*Задание*.
Можете превратить в нумерованный список строки записей, начиная со строки, где есть "Given: Open the Opening", и заканчивая строкой с "point(880,49)" включительно, опустив пустые строки?

*Исходные данные*.
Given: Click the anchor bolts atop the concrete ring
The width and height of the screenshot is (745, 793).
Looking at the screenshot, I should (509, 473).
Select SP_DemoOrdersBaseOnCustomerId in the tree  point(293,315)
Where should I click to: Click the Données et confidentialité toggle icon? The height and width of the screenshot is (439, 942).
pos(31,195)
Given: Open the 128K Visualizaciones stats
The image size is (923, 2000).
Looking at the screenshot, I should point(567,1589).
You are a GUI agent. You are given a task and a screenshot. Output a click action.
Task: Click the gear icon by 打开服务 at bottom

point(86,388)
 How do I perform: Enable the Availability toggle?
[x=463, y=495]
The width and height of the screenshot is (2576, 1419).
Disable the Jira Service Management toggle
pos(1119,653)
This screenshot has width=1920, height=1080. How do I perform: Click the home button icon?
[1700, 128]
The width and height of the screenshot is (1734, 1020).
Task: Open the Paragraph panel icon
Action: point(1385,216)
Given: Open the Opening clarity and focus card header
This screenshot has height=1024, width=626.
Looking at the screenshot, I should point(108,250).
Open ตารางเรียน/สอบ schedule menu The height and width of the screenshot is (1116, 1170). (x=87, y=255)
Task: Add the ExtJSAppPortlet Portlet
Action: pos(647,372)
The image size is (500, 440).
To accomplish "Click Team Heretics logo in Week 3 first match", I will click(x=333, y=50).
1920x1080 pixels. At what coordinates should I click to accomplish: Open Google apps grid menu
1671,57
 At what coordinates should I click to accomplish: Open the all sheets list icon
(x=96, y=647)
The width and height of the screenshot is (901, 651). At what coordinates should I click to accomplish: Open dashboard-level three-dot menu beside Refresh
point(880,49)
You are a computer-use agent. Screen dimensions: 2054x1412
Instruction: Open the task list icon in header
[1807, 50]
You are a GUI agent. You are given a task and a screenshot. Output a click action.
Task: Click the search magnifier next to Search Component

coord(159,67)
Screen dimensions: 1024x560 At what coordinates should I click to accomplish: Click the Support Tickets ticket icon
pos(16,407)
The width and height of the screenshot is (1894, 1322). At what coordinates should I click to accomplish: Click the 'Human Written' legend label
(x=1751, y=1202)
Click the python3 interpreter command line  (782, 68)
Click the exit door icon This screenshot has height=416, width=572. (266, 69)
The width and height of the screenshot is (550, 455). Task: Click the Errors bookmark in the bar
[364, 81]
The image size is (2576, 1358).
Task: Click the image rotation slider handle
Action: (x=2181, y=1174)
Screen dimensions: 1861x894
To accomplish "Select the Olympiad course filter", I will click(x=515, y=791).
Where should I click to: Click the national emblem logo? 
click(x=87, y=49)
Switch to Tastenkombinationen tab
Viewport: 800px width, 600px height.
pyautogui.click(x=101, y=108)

*Ответ*.
1. Given: Open the Opening clarity and focus card header
2. This screenshot has height=1024, width=626.
3. Looking at the screenshot, I should point(108,250).
4. Open ตารางเรียน/สอบ schedule menu The height and width of the screenshot is (1116, 1170). (x=87, y=255)
5. Task: Add the ExtJSAppPortlet Portlet
6. Action: pos(647,372)
7. The image size is (500, 440).
8. To accomplish "Click Team Heretics logo in Week 3 first match", I will click(x=333, y=50).
9. 1920x1080 pixels. At what coordinates should I click to accomplish: Open Google apps grid menu
10. 1671,57
11.  At what coordinates should I click to accomplish: Open the all sheets list icon
12. (x=96, y=647)
13. The width and height of the screenshot is (901, 651). At what coordinates should I click to accomplish: Open dashboard-level three-dot menu beside Refresh
14. point(880,49)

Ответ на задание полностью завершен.